I recommend a webserver. It should run fine on the $5/month plan from DigitalOcean, plus storage cost. The Readme has instructions on reducing storage use.

stat-yyang commented 4 years ago

Thank you so much! This is exactly what I am looking for (using static files and deploy them to a web server instead of renting a cloud server with computing resources).

Could you please show me how to implement the changes? And after that, is it clear how to deploy it into a web server (like DigitalOcean)? I would be very appreciative if there is some post for similar tasks available online for instructions.

Thanks again, Peter!

pjvandehaar commented 4 years ago

Do you have a server that serves static files but won't run python code?

If you rent a DigitalOcean server, it will run the normal python pheweb code just fine. I think you will have a much better experience maintaining the server and it will work better for your users if you just use the normal python code instead of trying to make static files.

If you really do need a static version of the site, I recommend that you begin by figuring out how to use wget (or frozen-flask or some other archiving tool) to make the static copy of your site.

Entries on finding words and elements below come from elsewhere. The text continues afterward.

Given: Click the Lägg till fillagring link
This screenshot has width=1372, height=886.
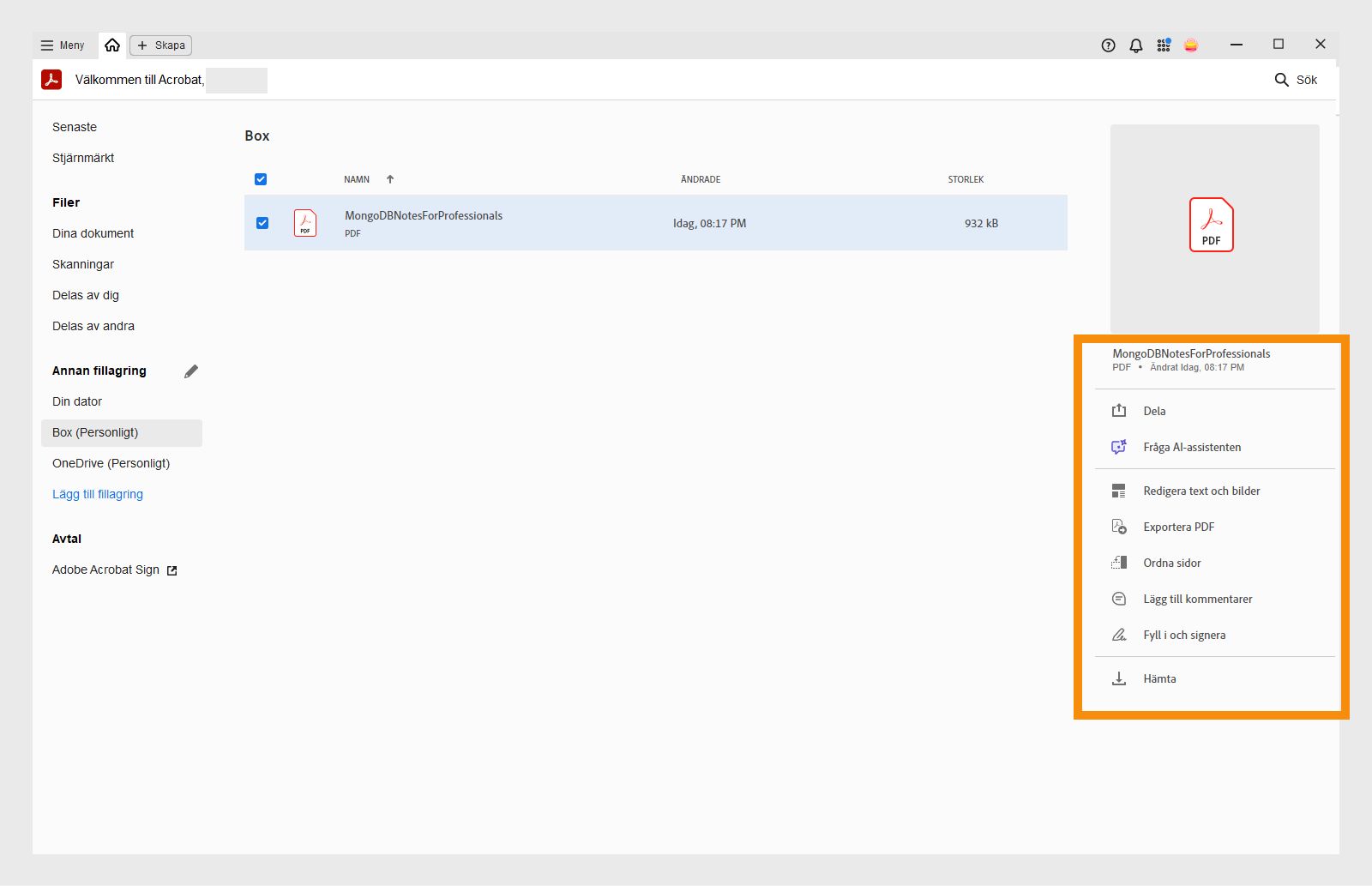Looking at the screenshot, I should tap(98, 494).
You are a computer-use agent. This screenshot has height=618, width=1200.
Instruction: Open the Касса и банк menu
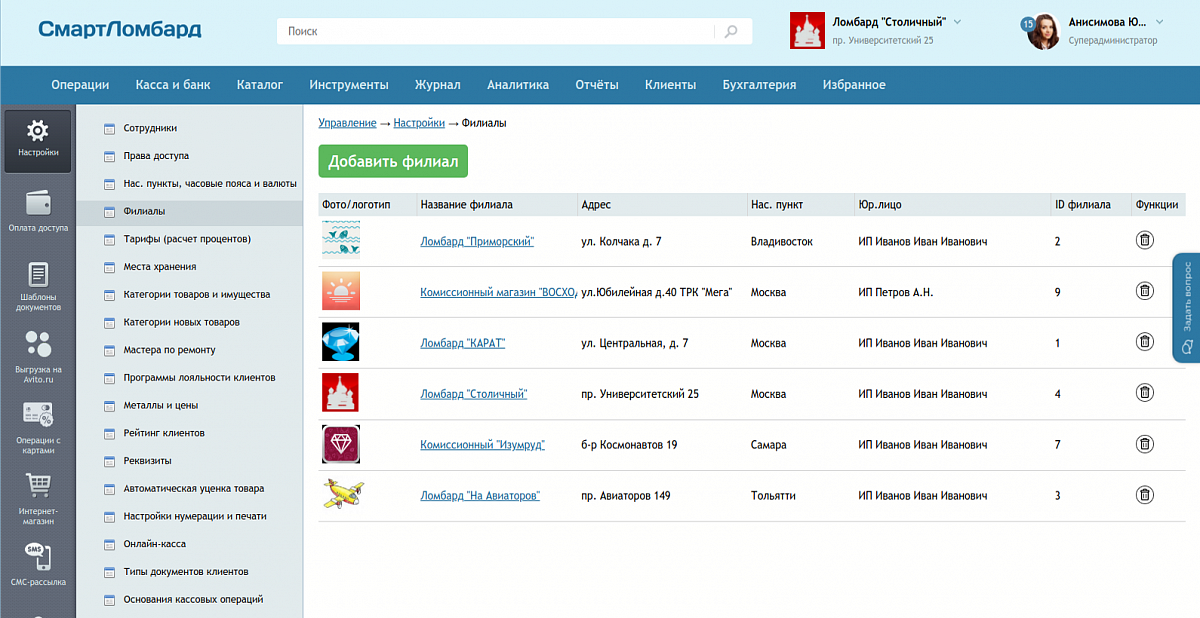coord(173,85)
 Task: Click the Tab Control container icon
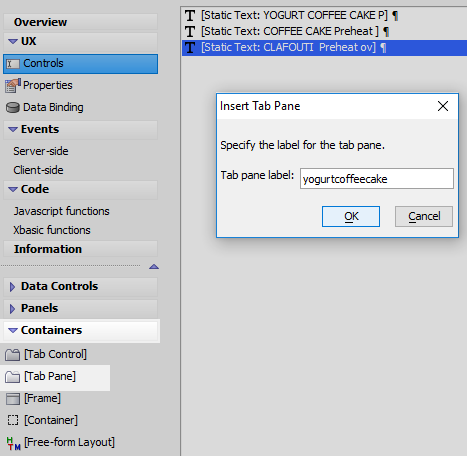(13, 355)
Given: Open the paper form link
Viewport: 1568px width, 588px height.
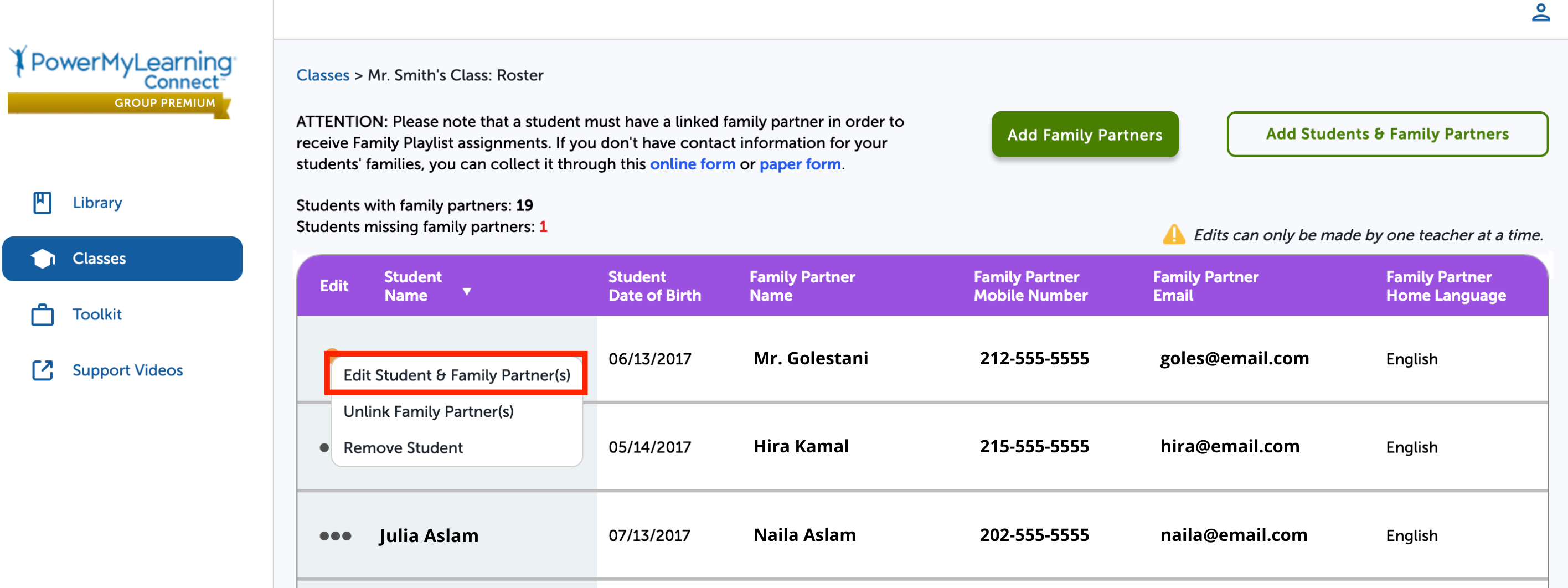Looking at the screenshot, I should click(x=800, y=164).
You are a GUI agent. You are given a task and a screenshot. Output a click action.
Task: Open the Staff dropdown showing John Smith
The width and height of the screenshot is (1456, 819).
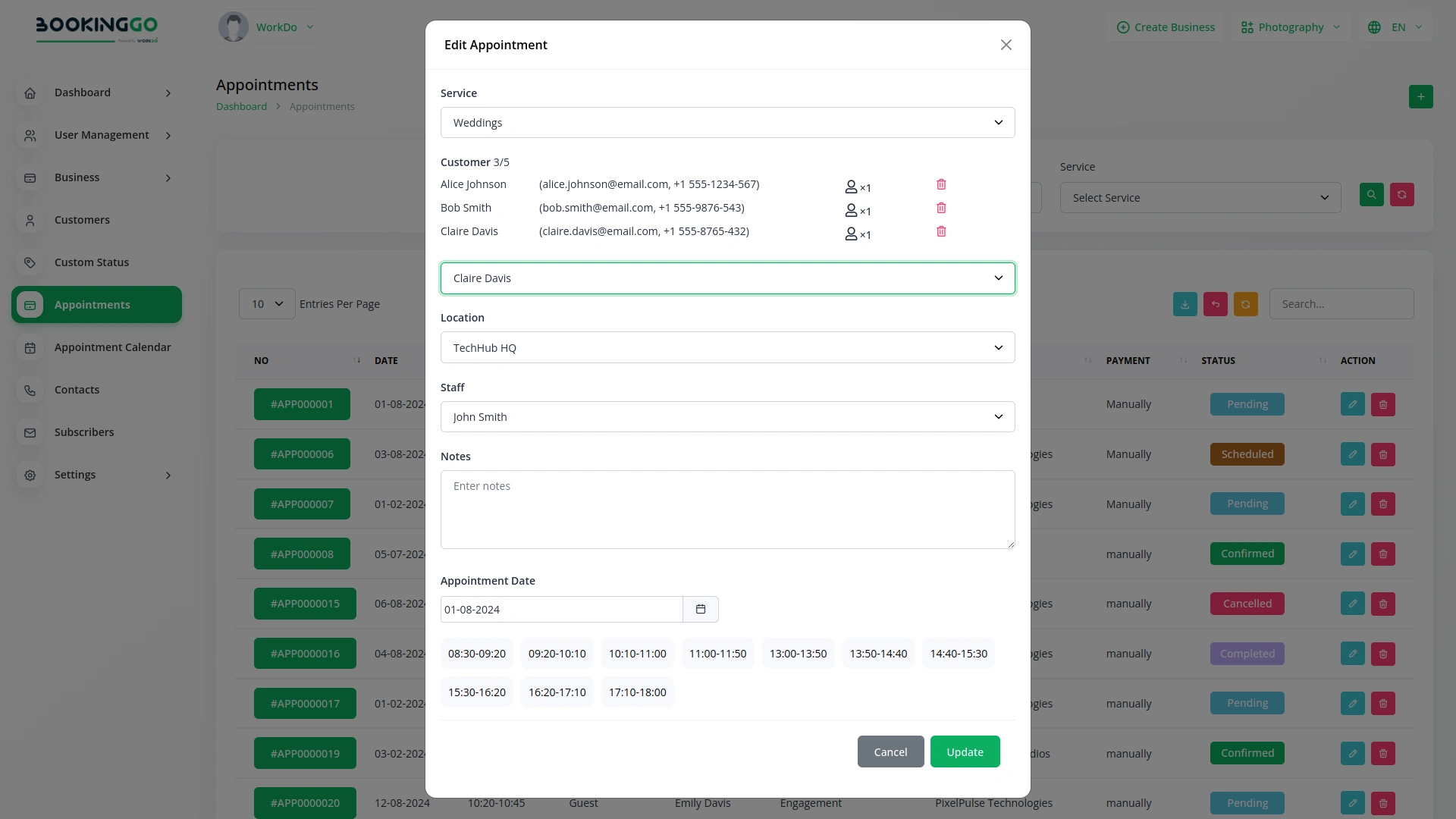pyautogui.click(x=727, y=416)
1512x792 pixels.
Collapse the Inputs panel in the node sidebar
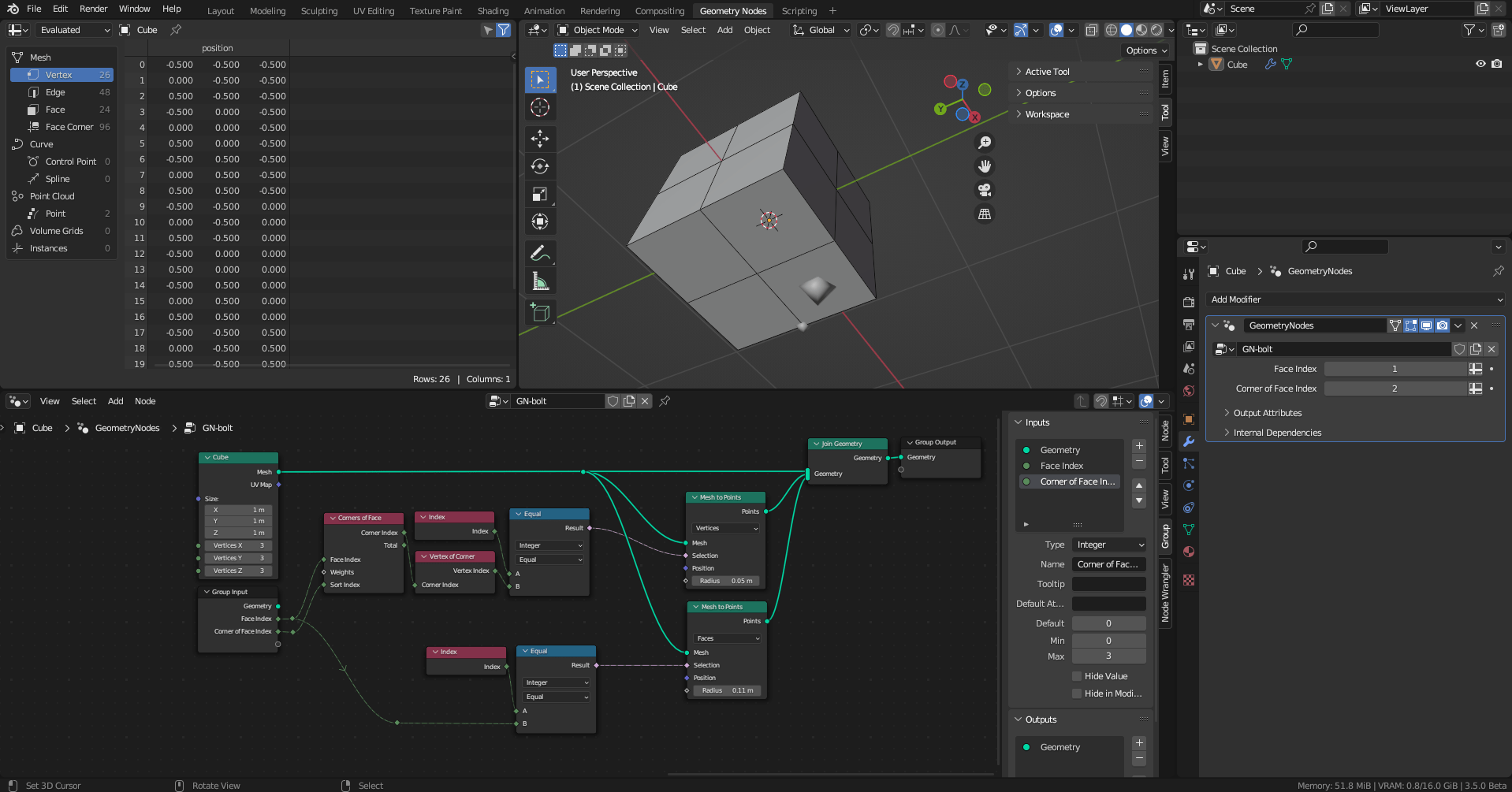pyautogui.click(x=1019, y=422)
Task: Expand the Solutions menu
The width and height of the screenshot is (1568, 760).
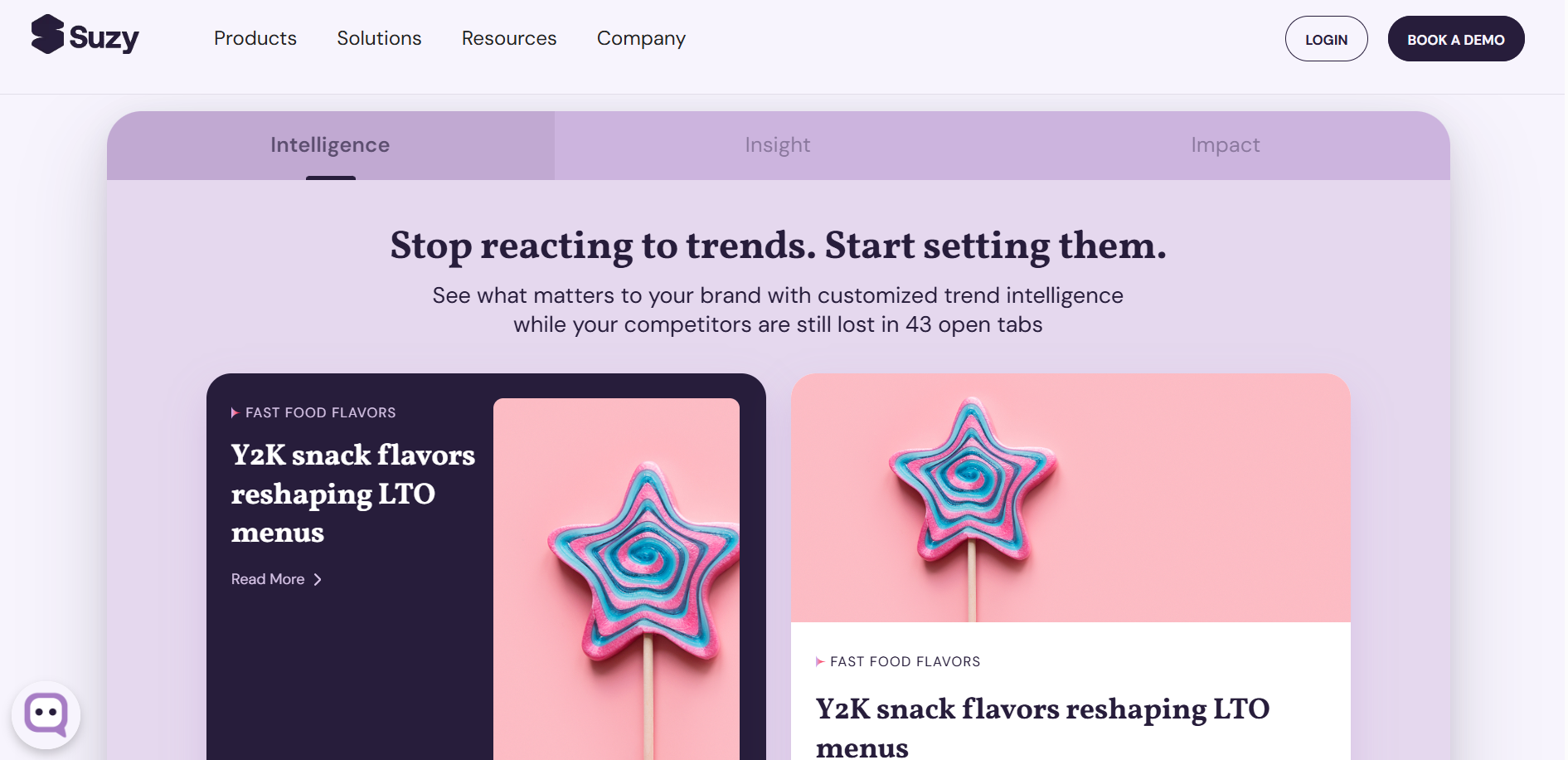Action: (x=379, y=38)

After downloading all the html/css/js, you'll be able to see json files that were missed in your browser devtools network tab and can write a script to archive them all. Once that works, I can help with the searchbox and LocusZoom region-plot movement.

stat-yyang commented 4 years ago

Thanks! I misunderstood it previously. Now we decided to use DigitalOcean from your advice. But an unexpected problem comes out: in the pre-installed python 3.6.9, the command python3 -m install pheweb failed because of the failure of installing pysam.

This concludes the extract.